Beefy Boxes and Bandwidth Generously Provided by pair Networks
Welcome to the Monastery

LCCS time complexity

by rkg (Hermit)
on Sep 09, 2003 at 13:20 UTC ( #290025=perlquestion: print w/replies, xml ) Need Help??
rkg has asked for the wisdom of the Perl Monks concerning the following question:

Hi --

I've been using String-LCSS and it is sloooooow on long inputs.

I haven't studied the algorithm or the implementation, but just using it suggests it is O(n^2) or worse.

Is this just the nature of the LCSS problem, or is there a better implementation around?

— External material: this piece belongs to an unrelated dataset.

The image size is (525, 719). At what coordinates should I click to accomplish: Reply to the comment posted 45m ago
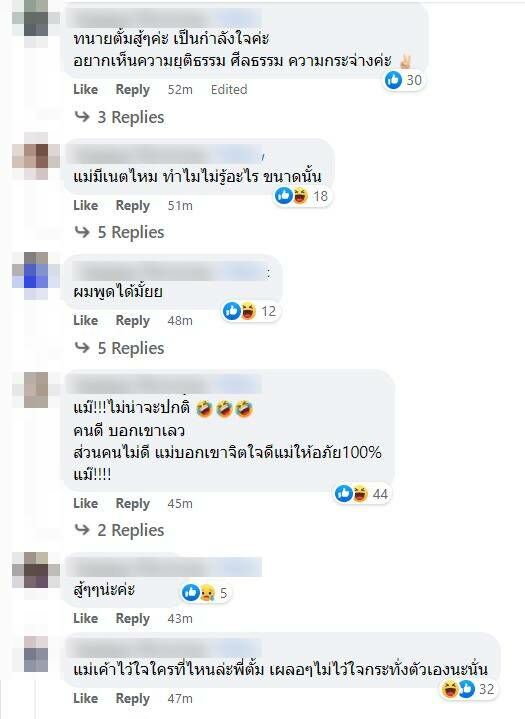point(133,503)
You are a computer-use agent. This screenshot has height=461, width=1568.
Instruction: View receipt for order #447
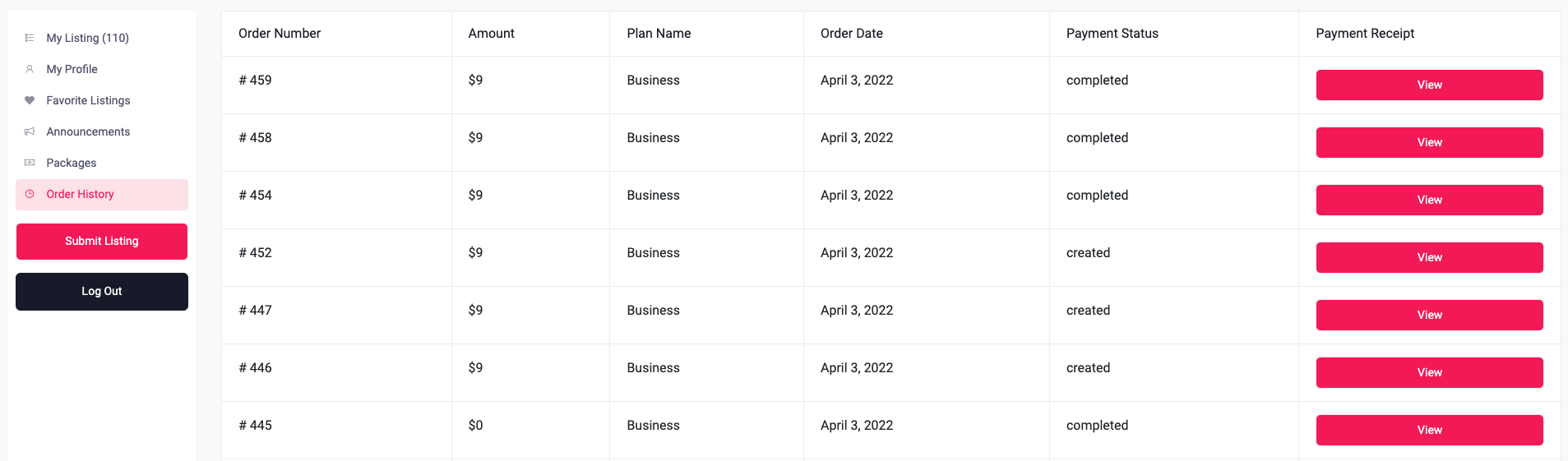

Are there any fast approximation algorithms for LCCS? That is, if I can settle for a pretty-long-but-not-necessarily-the-mathematically-longest common substring ("PLBNNTMLCSS" vs "LCCS"), are there good heuristics around?

I'm not looking to write a generalized heurisitic around this (tabu or simulated annealing or whatever) at this point.



P.S. I brought this up on Perlmonks before, but there's confusion between LCSS and LCS. Different problems. (At least I think they are. Maybe I am missing something and LCSS can be derived from LCS?)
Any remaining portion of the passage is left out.